- [ИСХОДНЫЙ ТЕКСТ]

○ ○ ○ ○ ○ ○ ○

Так в далекой плебейской Чили воображаемый замок Неруды занял в воображении его врагов то же место, какое он занимал в романах любимого писателя Пабло, автора «Ожерелья королевы» и «Виконта де Бражелона». Видно, поэтам не дают покоя сюжеты знаменитых романов.

Но воздушный замок долго не простоял. Стало очевидно, что речь идет об отличных старинных конюшнях. Злые чары, напущенные сенатом, развеялись. Однако вся эта беллетристика снова стала предметом обсуждения, как только речь зашла о том, чтобы купить и превратить в музей одну усадьбу, скромный полуразрушенный домик в Паррале, в котором наш поэт появился на свет.

Э. Д. скорбел, что в истории о волшебном замке не оказалось ничего поэтического. Ведь конюшни — это грубая проза. Но побился об заклад, что, несмотря на все унылые достоверные доказательства, замок Неруды останется в истории как легенда.

Так оно и случилось, только замок стал не легендой, а клеветой. По возвращении из Европы в каждой южноамериканской столице, где садился самолет, я читал в газетах все ту же сплетню, сфабрикованную тем же агентством: красный поэт купил во Франции замок герцога де Рогана.

Я взял на себя труд объяснить сенату, что замок — это конюшня, которую я видел собственными глазами. Архитектор приспособил ее под загородный дом. Так средневековая черепичная мастерская превратилась в нечто вроде ангара без аэроплана. В одном углу Неруда установил самодельные полки для книг, письменный стол, а немного поодаль маленький уютный обеденный стол. Помещение было действительно просторным, хоть разгуливай по нему. Лестница фантастической крутизны вела на второй этаж, где, кроме спальни, находилась комната для гостей. Маленькое владение снаружи огибала река Итон. Из окна я глядел на крепких нормандок, полоскавших белье в реке, точно на картине XVII века. Под вечер мы вышли с Пабло пройтись по соседнему лесу, окутанному туманом и словно призрачному. Пейзаж был чисто литературный. Он наводил на мысль о дуэлях, о рыцарях плаща и шпаги. И правда, он навевал воспоминания о романах Александра Дюма. Но мы не были мушкетерами. Неруда двигался не очень уверенно. И все же он был рад прогулке и жадно вдыхал чистый холодный воздух, в целебность которого верил.

На обратном пути мы повстречали у дверей дома двух очень высоких людей, которые только что вышли из «ситроена». Это были Хулио Кортасар и Угне Карвеллис. Вечер мы провели в спокойной дружеской беседе. Гости приехали не спорить о мировых вопросах, а навестить в воскресный вечер больного друга, болезнь которого была запретной темой. Когда уже глубокой ночью я вышел проводить их, Кортасар тихо меня спросил: «Как его здоровье?»

Вскоре я узнал, что Неруда, никому о том не объявляя, летал в Москву для медицинского обследования. Диагноз был тот же самый. Другого метода лечения, кроме уже предписанного, не существовало. Переводчицей при нем работала Элла Брагинская. Грустные беседы с друзьями. Иных уже не было на свете. Он посвятил им книгу, которую назвал провидчески: «Московская элегия». Это было предчувствие.

○ ○ ○ ○ ○ ○ ○

[Сохранённые записи]
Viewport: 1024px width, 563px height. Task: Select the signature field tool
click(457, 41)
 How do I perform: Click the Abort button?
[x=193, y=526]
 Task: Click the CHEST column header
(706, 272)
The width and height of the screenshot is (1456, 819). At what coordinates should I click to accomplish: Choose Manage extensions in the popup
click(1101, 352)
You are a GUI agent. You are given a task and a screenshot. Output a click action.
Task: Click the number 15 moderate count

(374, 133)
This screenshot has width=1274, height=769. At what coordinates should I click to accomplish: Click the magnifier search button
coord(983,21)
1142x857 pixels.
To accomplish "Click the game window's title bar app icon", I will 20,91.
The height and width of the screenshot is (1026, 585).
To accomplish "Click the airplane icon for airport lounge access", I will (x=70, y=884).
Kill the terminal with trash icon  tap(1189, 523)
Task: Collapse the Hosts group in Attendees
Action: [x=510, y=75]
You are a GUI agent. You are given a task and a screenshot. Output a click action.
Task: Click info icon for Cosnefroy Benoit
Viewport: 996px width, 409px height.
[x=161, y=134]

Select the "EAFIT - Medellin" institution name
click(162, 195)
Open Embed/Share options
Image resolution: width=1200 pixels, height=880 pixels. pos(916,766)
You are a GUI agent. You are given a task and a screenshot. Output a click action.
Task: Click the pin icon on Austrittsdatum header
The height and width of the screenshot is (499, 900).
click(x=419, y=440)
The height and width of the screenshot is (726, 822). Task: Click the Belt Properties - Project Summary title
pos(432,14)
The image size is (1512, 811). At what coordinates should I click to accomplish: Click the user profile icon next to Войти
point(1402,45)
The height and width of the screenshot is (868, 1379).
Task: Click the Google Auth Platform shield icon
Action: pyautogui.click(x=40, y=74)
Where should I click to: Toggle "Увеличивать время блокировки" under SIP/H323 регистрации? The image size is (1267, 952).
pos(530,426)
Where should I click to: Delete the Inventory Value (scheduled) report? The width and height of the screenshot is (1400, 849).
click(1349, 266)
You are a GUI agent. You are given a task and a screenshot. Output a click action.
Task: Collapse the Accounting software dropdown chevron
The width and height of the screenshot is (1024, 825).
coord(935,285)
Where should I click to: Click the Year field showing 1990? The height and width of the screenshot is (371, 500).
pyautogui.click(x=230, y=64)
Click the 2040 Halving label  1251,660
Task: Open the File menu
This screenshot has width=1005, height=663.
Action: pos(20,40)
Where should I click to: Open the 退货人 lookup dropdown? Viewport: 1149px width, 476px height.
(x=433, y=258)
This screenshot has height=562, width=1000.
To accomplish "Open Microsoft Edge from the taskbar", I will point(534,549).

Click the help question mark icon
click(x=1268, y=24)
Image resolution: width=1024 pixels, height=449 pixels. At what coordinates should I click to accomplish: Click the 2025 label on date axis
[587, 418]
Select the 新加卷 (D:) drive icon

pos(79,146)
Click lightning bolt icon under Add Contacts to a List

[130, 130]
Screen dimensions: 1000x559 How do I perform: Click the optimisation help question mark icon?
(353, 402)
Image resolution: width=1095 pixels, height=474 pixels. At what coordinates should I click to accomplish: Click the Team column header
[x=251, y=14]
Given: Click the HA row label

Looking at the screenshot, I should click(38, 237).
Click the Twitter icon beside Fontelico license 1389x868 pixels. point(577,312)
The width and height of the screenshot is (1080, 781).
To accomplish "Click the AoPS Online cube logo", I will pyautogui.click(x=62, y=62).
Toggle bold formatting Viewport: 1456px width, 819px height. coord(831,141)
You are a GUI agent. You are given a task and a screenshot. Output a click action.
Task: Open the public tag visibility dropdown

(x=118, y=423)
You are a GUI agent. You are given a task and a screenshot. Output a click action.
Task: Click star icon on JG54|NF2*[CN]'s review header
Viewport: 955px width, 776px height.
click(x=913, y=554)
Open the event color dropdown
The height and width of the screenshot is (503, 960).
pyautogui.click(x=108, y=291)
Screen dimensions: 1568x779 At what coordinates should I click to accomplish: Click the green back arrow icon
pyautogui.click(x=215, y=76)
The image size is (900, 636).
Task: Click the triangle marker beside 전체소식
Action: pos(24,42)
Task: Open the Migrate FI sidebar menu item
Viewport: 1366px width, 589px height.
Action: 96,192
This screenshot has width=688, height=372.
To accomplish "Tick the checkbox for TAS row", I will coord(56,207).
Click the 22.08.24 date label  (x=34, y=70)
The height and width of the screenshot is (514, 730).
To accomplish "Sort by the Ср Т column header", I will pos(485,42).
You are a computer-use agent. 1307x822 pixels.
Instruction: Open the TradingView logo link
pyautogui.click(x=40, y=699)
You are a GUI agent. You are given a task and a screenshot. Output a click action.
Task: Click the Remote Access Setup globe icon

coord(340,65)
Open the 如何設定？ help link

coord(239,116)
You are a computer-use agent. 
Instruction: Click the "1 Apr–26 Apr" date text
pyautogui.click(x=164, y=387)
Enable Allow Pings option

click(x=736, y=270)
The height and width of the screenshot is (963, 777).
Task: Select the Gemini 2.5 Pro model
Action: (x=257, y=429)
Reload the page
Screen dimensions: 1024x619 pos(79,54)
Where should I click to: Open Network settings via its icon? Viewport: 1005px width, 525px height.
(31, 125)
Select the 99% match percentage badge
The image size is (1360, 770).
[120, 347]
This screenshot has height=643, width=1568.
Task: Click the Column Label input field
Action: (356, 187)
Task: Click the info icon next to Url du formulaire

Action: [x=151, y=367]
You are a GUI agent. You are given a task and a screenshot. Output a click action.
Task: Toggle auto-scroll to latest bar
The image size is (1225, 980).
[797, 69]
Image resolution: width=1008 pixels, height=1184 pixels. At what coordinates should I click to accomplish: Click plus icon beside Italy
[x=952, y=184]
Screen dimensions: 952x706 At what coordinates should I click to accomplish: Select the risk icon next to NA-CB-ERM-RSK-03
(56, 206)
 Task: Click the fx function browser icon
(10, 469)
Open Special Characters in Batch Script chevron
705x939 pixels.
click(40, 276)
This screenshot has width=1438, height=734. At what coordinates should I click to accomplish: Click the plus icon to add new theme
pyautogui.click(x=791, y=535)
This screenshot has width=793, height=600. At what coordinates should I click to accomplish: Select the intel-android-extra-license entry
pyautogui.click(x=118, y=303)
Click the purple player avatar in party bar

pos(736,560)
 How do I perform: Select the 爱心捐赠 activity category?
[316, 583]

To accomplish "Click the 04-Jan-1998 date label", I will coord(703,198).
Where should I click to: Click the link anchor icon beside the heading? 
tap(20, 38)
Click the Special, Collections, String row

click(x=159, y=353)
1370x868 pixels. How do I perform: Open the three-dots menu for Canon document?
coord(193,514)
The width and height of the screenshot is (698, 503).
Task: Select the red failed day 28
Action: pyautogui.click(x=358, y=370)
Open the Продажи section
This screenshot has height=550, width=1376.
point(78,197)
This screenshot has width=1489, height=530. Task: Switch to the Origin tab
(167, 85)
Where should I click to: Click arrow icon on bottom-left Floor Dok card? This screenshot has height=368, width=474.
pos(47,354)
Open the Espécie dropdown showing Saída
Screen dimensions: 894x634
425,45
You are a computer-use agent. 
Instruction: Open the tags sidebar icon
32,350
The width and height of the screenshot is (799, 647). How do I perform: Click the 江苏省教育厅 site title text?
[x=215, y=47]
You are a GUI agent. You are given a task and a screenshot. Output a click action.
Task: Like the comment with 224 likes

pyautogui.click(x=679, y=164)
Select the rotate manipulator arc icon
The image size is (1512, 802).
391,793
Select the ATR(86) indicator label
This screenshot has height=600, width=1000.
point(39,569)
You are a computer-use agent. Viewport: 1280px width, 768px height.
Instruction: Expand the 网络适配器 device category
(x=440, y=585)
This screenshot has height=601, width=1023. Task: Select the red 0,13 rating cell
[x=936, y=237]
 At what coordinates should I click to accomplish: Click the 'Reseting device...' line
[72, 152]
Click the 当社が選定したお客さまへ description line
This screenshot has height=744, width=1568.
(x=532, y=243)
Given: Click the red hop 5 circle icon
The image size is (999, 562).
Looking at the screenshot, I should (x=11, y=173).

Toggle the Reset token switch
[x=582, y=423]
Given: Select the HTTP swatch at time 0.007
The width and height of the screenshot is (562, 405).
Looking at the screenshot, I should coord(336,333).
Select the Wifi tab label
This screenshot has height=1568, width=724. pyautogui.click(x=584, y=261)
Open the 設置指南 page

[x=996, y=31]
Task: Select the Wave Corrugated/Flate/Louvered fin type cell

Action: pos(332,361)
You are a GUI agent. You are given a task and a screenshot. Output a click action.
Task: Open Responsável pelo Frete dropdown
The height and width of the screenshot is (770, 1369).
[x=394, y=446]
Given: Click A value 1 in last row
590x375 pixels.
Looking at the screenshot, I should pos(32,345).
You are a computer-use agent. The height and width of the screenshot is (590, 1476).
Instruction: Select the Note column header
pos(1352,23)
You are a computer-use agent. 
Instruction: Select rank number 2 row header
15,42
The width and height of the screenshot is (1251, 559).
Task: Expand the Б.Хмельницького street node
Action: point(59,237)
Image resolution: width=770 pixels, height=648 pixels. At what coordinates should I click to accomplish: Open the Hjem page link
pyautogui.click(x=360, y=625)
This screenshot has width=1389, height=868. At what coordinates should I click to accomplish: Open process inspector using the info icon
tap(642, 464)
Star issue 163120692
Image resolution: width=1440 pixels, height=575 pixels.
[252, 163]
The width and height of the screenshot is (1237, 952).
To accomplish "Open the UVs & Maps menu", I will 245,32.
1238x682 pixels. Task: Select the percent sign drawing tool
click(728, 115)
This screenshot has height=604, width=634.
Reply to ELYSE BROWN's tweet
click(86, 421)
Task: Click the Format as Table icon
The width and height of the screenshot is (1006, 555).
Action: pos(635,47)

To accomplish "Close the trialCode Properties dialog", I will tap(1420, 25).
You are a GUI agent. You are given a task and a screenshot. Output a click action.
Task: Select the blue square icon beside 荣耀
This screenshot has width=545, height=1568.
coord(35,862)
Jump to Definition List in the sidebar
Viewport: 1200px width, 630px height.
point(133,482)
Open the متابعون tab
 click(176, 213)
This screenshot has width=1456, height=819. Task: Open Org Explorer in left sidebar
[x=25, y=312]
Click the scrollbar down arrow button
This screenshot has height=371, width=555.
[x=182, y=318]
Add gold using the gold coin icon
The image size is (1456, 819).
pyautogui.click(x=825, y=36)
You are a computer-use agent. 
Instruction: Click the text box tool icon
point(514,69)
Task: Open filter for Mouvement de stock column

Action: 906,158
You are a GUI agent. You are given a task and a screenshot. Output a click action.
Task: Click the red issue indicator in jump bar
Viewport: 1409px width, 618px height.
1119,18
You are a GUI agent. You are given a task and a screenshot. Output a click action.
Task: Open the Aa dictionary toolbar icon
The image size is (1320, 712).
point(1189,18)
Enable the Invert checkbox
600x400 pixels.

○ ○ ○ ○ ○ ○ ○

- [УСЛОВИЕ ЗАДАЧИ] Какая река огибала снаружи владение Неруды, если верить воспоминаниям о его «замке»?

- [ОТВЕТ] Река Итон.